*Dataset records:*
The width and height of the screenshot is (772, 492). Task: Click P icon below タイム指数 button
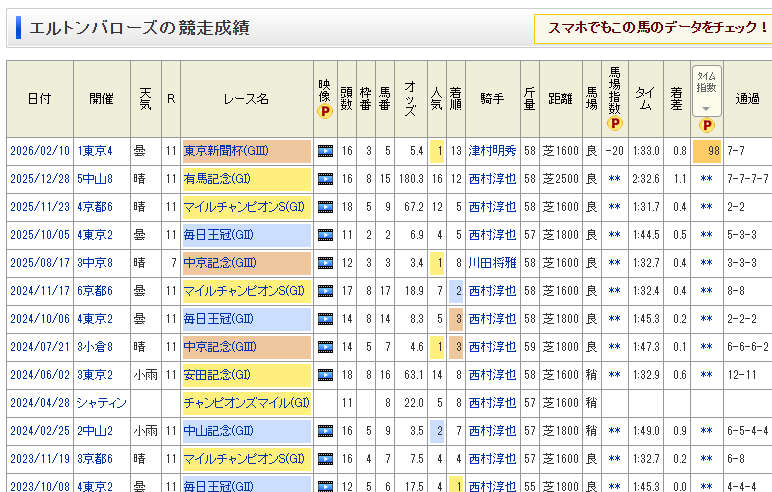click(x=706, y=125)
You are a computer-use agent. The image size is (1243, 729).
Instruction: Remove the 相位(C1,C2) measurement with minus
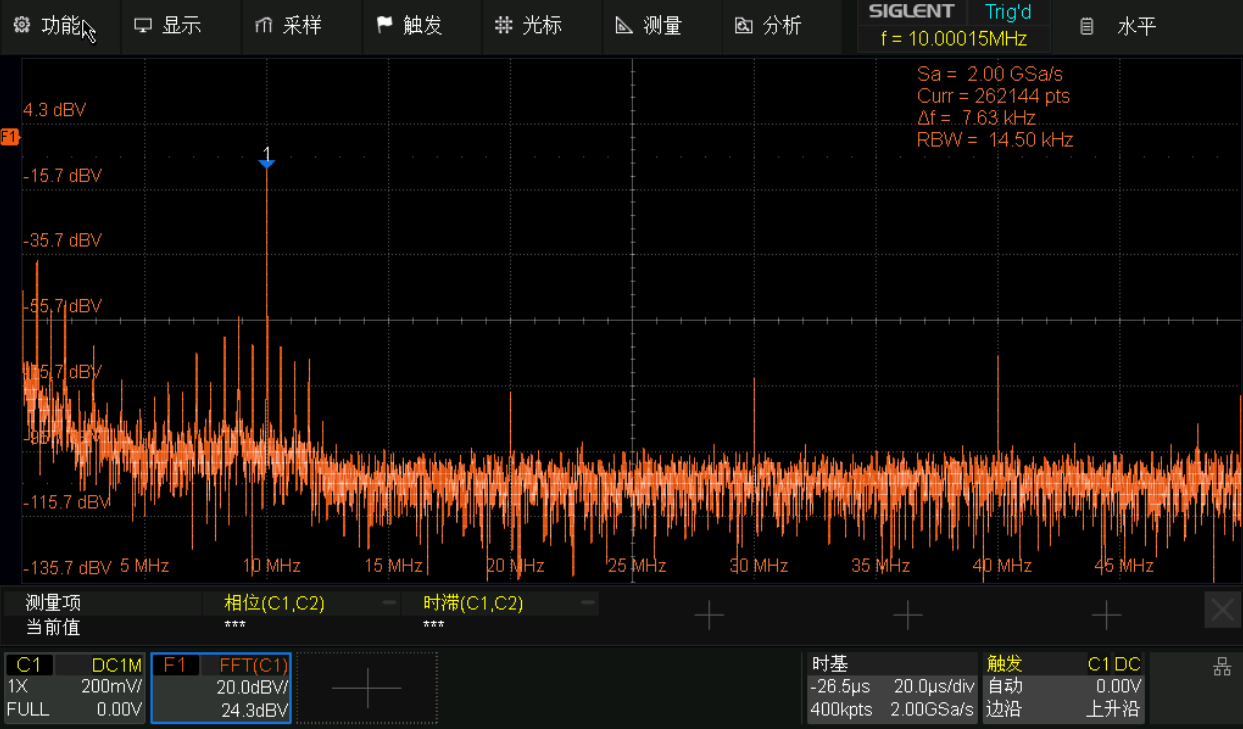(x=388, y=603)
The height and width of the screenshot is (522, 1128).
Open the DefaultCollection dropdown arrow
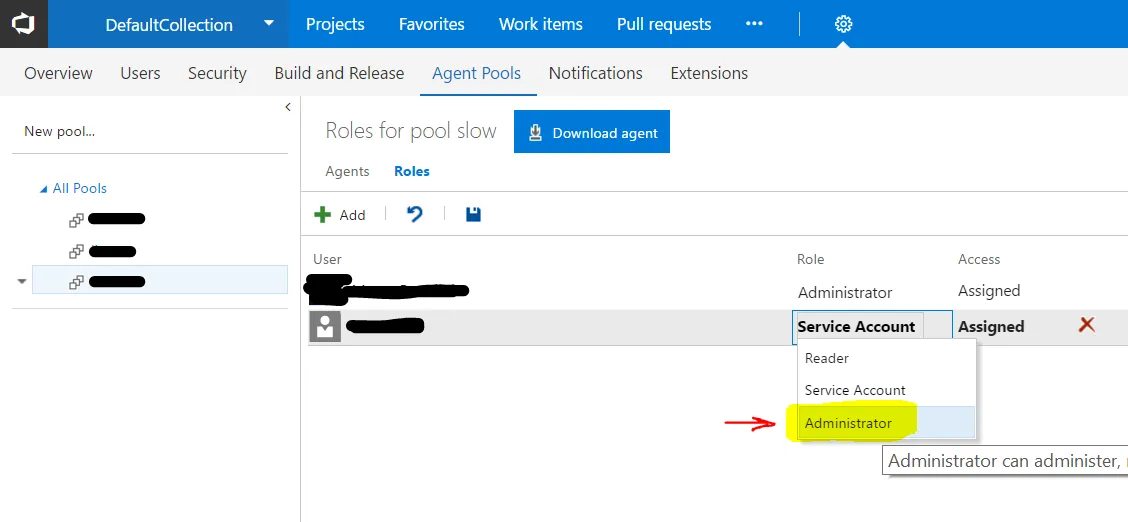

*Exercise objective:* None of the pictures should be kept; reproduce all the remaining material exactly.

*Solution below:*
The width and height of the screenshot is (772, 492). Task: Click P icon below タイム指数 button
click(x=706, y=125)
You are a computer-use agent. The image size is (1243, 729).
Instruction: Remove the 相位(C1,C2) measurement with minus
(x=388, y=603)
The height and width of the screenshot is (522, 1128).
Open the DefaultCollection dropdown arrow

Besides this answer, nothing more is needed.